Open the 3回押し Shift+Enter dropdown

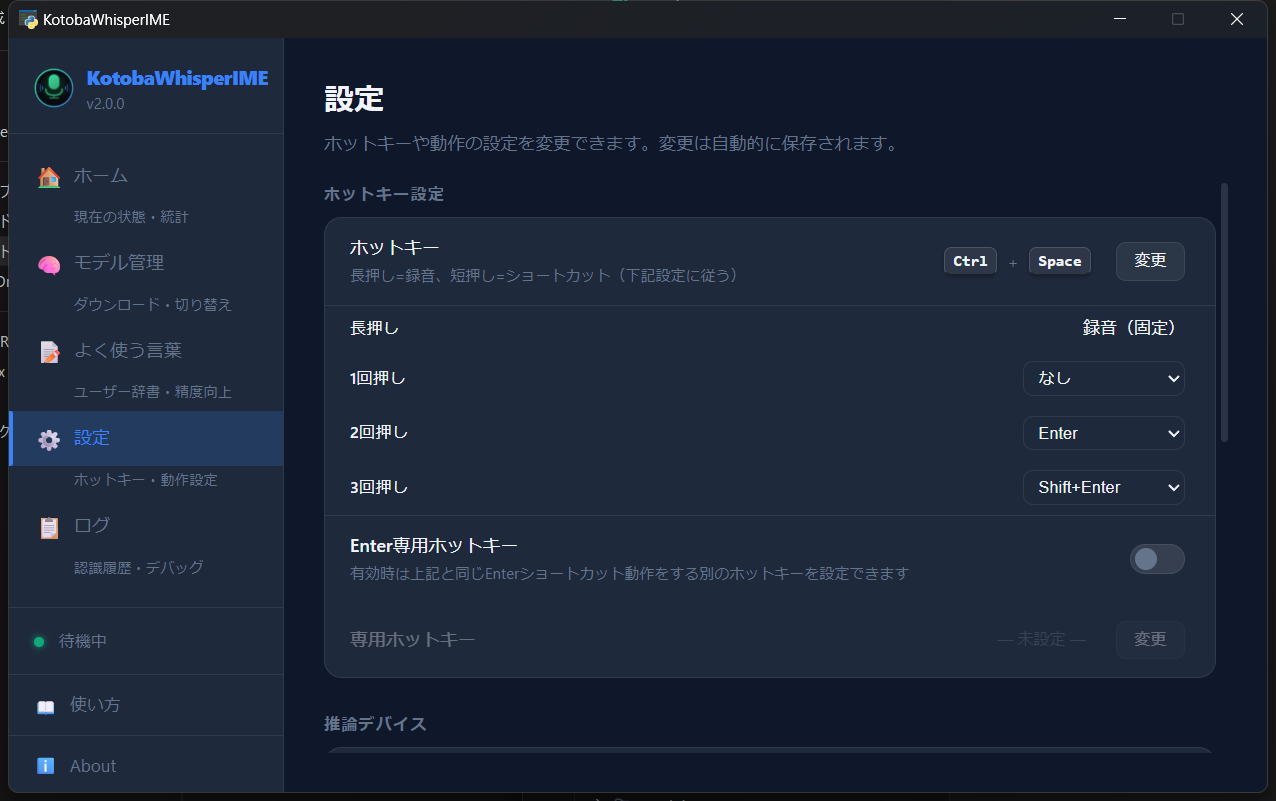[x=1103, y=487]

----------

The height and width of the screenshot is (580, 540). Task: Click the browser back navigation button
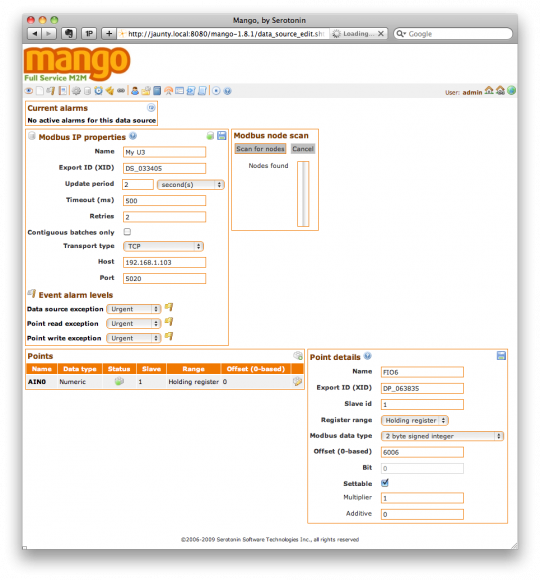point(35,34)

----------

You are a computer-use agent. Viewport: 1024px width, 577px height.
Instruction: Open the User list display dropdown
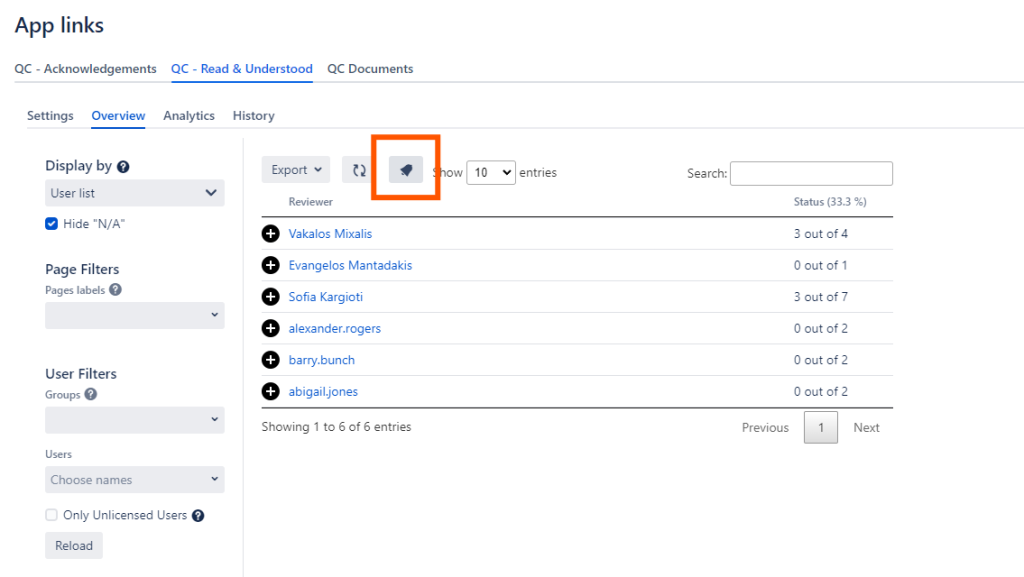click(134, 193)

----------

Stated exercise -
Copy the entries verbatim, starting at the line that contains "You are a computer-use" and ending after the line that contains "click(134, 193)". Omit the pictures from your answer.

Solution for this exercise -
You are a computer-use agent. Viewport: 1024px width, 577px height.
Instruction: Open the User list display dropdown
click(134, 193)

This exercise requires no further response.